Kampa vardığımızda coşkulu bir kalabalık bizi bekliyordu. Mağara içerisinde sessiz ve yalnız geçirdiğimiz iki günden sonra, kendimizi bir anda bu dost kalabalığın ortasında buluverdik. Mehmet’in sözlerini hatırladım, “…bu işi işte bu yüzden yapıyoruz…”.

Bizim içeride olduğumuz sırada, yeni gelen grup bir toplantı yapmıştı. Kampta 22 kişiydik ve önümüzde 11 gün vardı. Mağara içerisinde -400m ile, geçen sene ulaştığımız en son nokta olan -1377m arasında bütün ipler hazır bekliyordu. 97 ekspedisyonunda mağara bitmeyince bu sene de girileceği göze alınarak, ipler düzgün bir şekilde balyalanmış ve su yolundan yüksek yerlere bırakılmıştı. -400m’den sonra döşeme yapmaya girecek kişiler ayrıca ip taşımayacaklar ve her inişin başında ipleri hazır bulacaklardı. Bu yüzden mağarada çok daha hızlı ilerleyebilecektik. Önümüzdeki 11 günün 6’sını dibe doğru ilerlemeye ayırmıştık. Mağaranın dar yapısı -700m’den aşağıda da devam ettiğinden, Bir Başka Hayat kampından sonra yeni bir istasyon kampı kurmaya elverişli bir düzlük bulunamamıştı. Bu işimizi zorlaştırmıştı, çünkü -1300m’ye çalışmaya inecek bir ekip Bir Başka Hayat kampından yola çıkıyor, 3 saatte dibe varıyor, 5-6 saatlik bir döşemeden sonra tekrar 600m yukarıdaki kampa ancak 5 saatte çıkabiliyordu. 15 saatlik bir girişten sadece 6 saatlik bir verim alınabiliyordu. Bu sene ise yeni bir teknik denemeye karar verdik. -1000m’den aşağıda çalışan ekiplerin yanlarında taşıyabilecekleri 2 hamak, 2 tulum, ocak ve yiyecekten oluşan mobil bir hamak kampı… Böylece, ikişer kişiden oluşacak ekipler düzenli şiftlerle, oldukça hızlı bir şekilde ilerleyebilecek. Bu sırada -700m kampında bekleyen bir ekip belirli aralıklarla aşağıdaki mobil kampa karpit, yiyecek ve döşeme malzemesi indirecek. Bu sırada dışarıdan başka bir ekip döşemenin üçüncü gününde mağaraya yedek malzeme ve karpitle girecek. Dipte çalışanlar arasından bir ekip, yeni gelen bu ekiple yer değiştirecek. Böylece mağaradan çıkanlar, dışarıda bekleyen meraklı kalabalığa en son haberleri ulaştırabilecek. Planlanan bu programa uyulduğu takdirde, aşağıda çalışan iki ekip, günde ortalama 150-200m ilerleyerek, 4-5 gün içerisinde mağaranın doğal sınırına ulaşabilecekti.

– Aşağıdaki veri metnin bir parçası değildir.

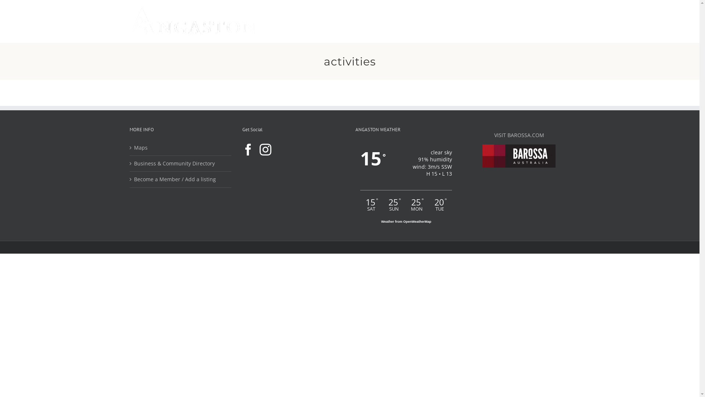  I want to click on 'Maps', so click(180, 147).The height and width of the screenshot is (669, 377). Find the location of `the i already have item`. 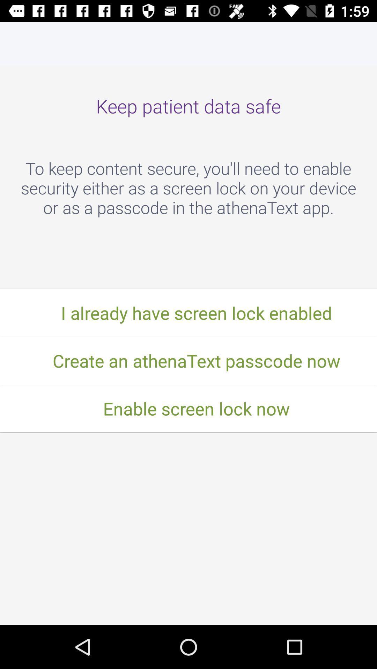

the i already have item is located at coordinates (188, 313).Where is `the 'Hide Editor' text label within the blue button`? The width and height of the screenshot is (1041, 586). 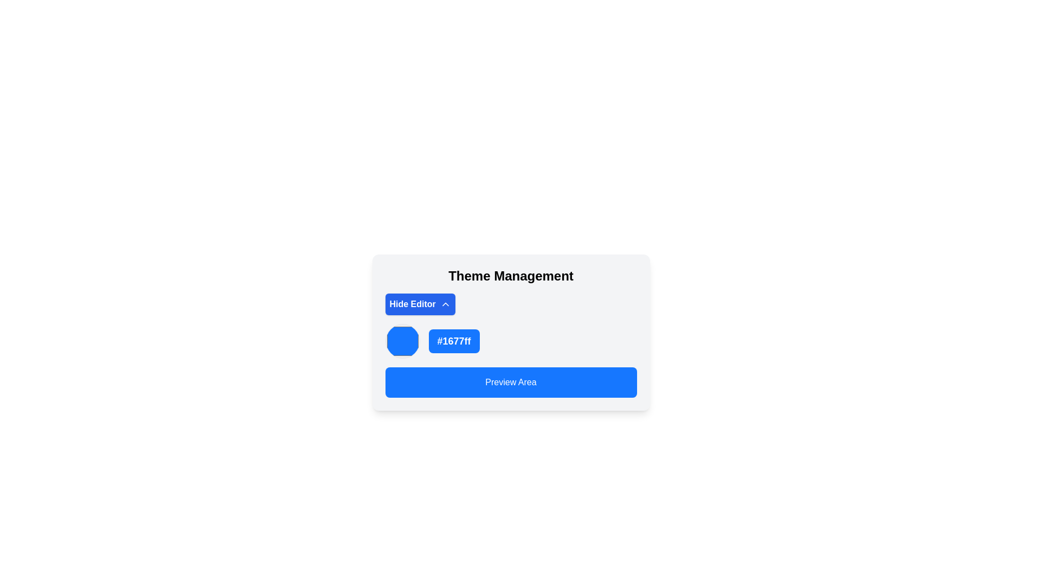
the 'Hide Editor' text label within the blue button is located at coordinates (412, 304). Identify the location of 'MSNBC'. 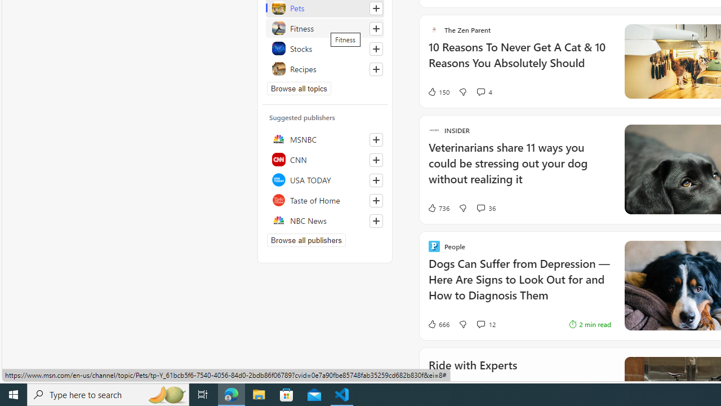
(325, 138). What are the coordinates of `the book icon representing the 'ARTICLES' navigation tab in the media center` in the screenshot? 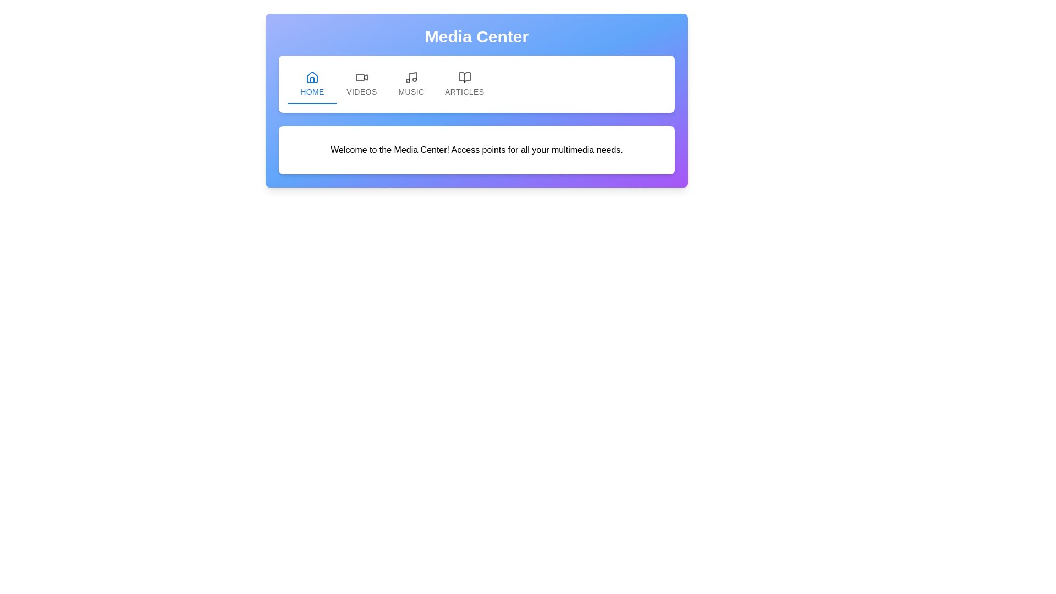 It's located at (464, 77).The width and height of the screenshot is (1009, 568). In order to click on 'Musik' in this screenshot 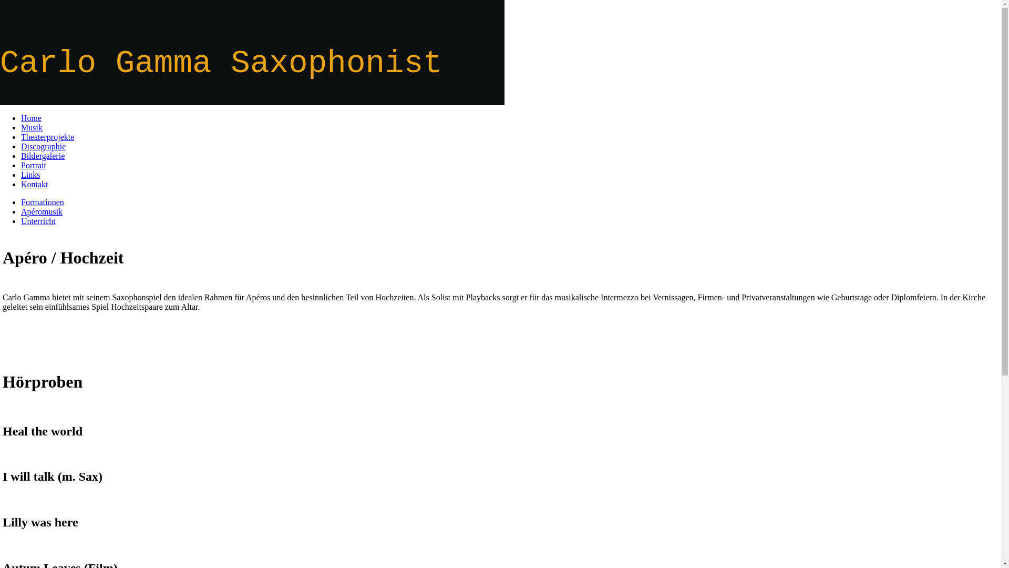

Mağaranın toplanması için ise en az 5 gün gerekiyordu. Bir dağcı için tırmanışının en zor kısmı zirveye ulaştığında sona ererken, bir mağaracı için en yorucu anlar dibe vardığında başlar. Mağaranın döşemesinde kullanılan teknik malzemeler (ip, karabin, hanger, vb.), kamp malzemeleri ve çöpler yukarı çıkartılmalıdır. Toplama vakti geldiğinde bütün kamp seferber olur ve mağaraya girer. Islandığı için ağırlaşan yüzlerce metre ip, kilolarca karpit çöpü ve diğer malzemeler 20’şer kiloluk çantalar halinde, kimi yerlerde makara sistemleriyle kolaylaştırılmış bir şekilde, kimi yerlerde ise babadan kalma yöntemlerle yavaş yavaş yukarı çıkartılır. Dibe ulaşmak için gereken fiziksel güç ve dayanıklılıktan kat kat fazlası mağaranın toplanma sürecinde gereklidir. Zirveden dönen yorgun dağcıların çöp ve gereksiz malzemeleri yolda bırakma eğilimlerine benzer ve hatta daha üst düzeyde bir eğilim bir mağaracıda görülebilir. Mağara içerisinde bırakılacak organik veya inorganik artıklar, mağaranın ekosistemini bozacaktır. Bu yüzden bir mağaracılık ekspedisyonu bu şartlar dikkate alınarak planlanmalıdır ve mağara içerisinde herhangi bir artık bırakmayacak şekilde, yeterli işgücü mağaranın toplanmasına ayrılmalıdır. Bir derin mağaracılık ekspedisyonunun kalitesini ulaşılan derinliğin yanı sıra, mağaranın ne derece temiz bırakıldığı da belirler.


--------------------------------------------------------------------------------

“…ayak izinden başka bir şey bırakmadan, fotoğraftan başka birşey almadan, zamandan başka bir şey öldürmeden …”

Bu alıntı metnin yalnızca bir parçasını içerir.